Civil Rights Movement will be focus of new Mississippi Archives and History research fellows
By Simeon Gates | Originally published by Mississippi Today
The Mississippi Department of Archives and History recently announced its two newest research fellows whose primary work will center on the Civil Rights Movement.
Christina J. Thomas is the inaugural Robert “Bob” Moses Civil Rights Research Fellow. Named after the late Civil Rights activist, the fellowship is intended to support early-career scholars and foster public and academic appreciation for Civil Rights history and the human rights struggle.
“I am honored to receive this fellowship and to continue sharing Moses’ legacy and that of those who carried the Mississippi movement forward,” Thomas said.
She will be finalizing the database for her project, “Digitizing Freedom Summer,” which uses an interactive map to locate and document the stories of volunteers of 1964’s Freedom Summer project, who came from across the country to register Black voters and put Mississippi’s Civil Rights Movement in the national spotlight. It will include biographical information and – when available – primary sources and links to digital collections about the volunteers and archival material about the local people who aided them.
Thomas is a postdoctoral fellow at the Center for Civil Rights History and Research at the University of South Carolina. She is also a community archivist for Freedom Information Service Library, which includes documents from the Civil Rights Movement and other organizing efforts. She teaches Civil Rights history at the Youthful Offender Unit School at the Central Mississippi Correctional Facility.

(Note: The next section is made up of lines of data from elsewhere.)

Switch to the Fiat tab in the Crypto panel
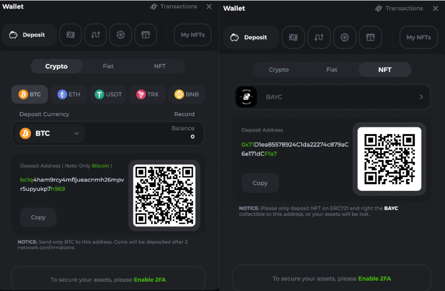 pyautogui.click(x=108, y=66)
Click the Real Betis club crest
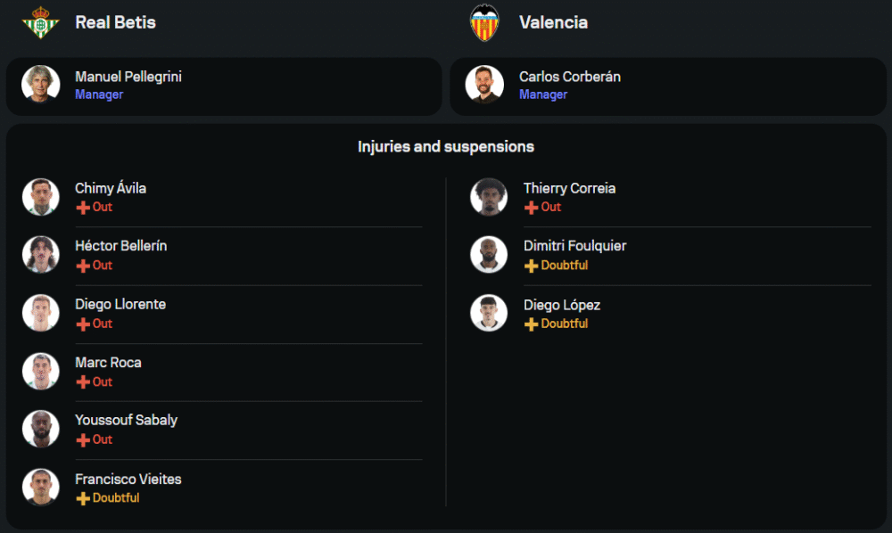Image resolution: width=892 pixels, height=533 pixels. point(40,22)
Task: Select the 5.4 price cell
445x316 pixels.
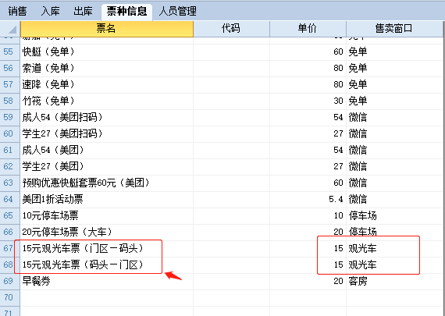Action: [x=308, y=200]
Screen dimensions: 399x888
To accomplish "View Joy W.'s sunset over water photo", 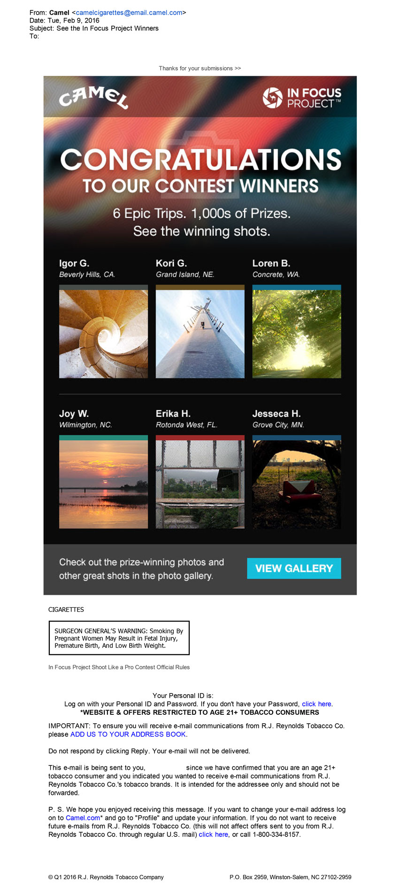I will click(x=103, y=484).
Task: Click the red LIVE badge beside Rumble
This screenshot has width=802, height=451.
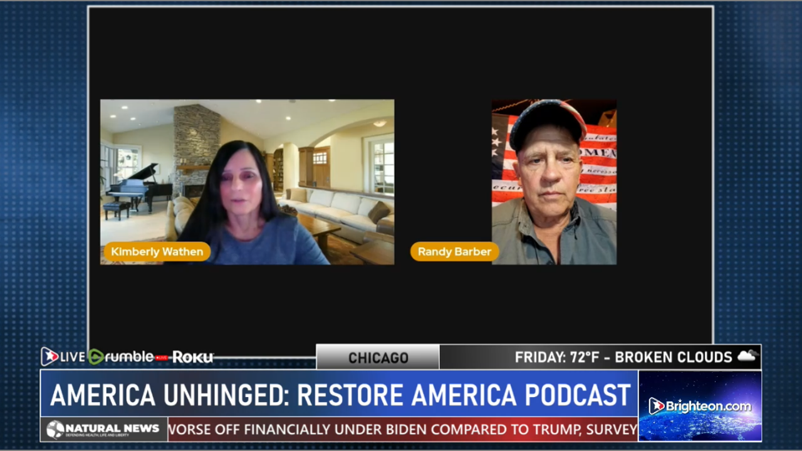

She previously worked as the Andrew W. Mellon visiting scholar at the Margaret Walker Center at Jackson State University and on various other Mississippi history projects.
Thomas has a bachelor’s in history from Messiah University, a master’s in history from the University of North Carolina at Charlotte, a master’s and a doctorate in history from Johns Hopkins University.
This year’s Religion in Mississippi History Research Fellow, Zachary Clary, will investigate how religion and morality shaped how African Americans viewed the violence and subjugation of the Civil Rights era.
“The archival materials in Jackson will be a tremendous help to the development of my dissertation project on martyrdom and sacrifice in the American Civil Rights Movement,” he said in the press release.
Clary is a history doctoral candidate at Vanderbilt University. He earned his bachelor’s in history from the College of William & Mary and a master’s in history from the University of South Carolina.
This fellowship is funded entirely by a $2.5 million grant from Lilly Endowment Inc. through its Religion and Cultural Institutions Initiative.
Both winners will conduct their research over the summer using materials from MDAH’s archives.
Both fellowships require them to be “in residence” for at least two weeks and provide fellows with $5,000 stipend for travel, accommodations and other expenses.
At the end of their stay, they each must submit a summary report and give a short presentation to an audience of scholars, professors, historians and supporters on their findings.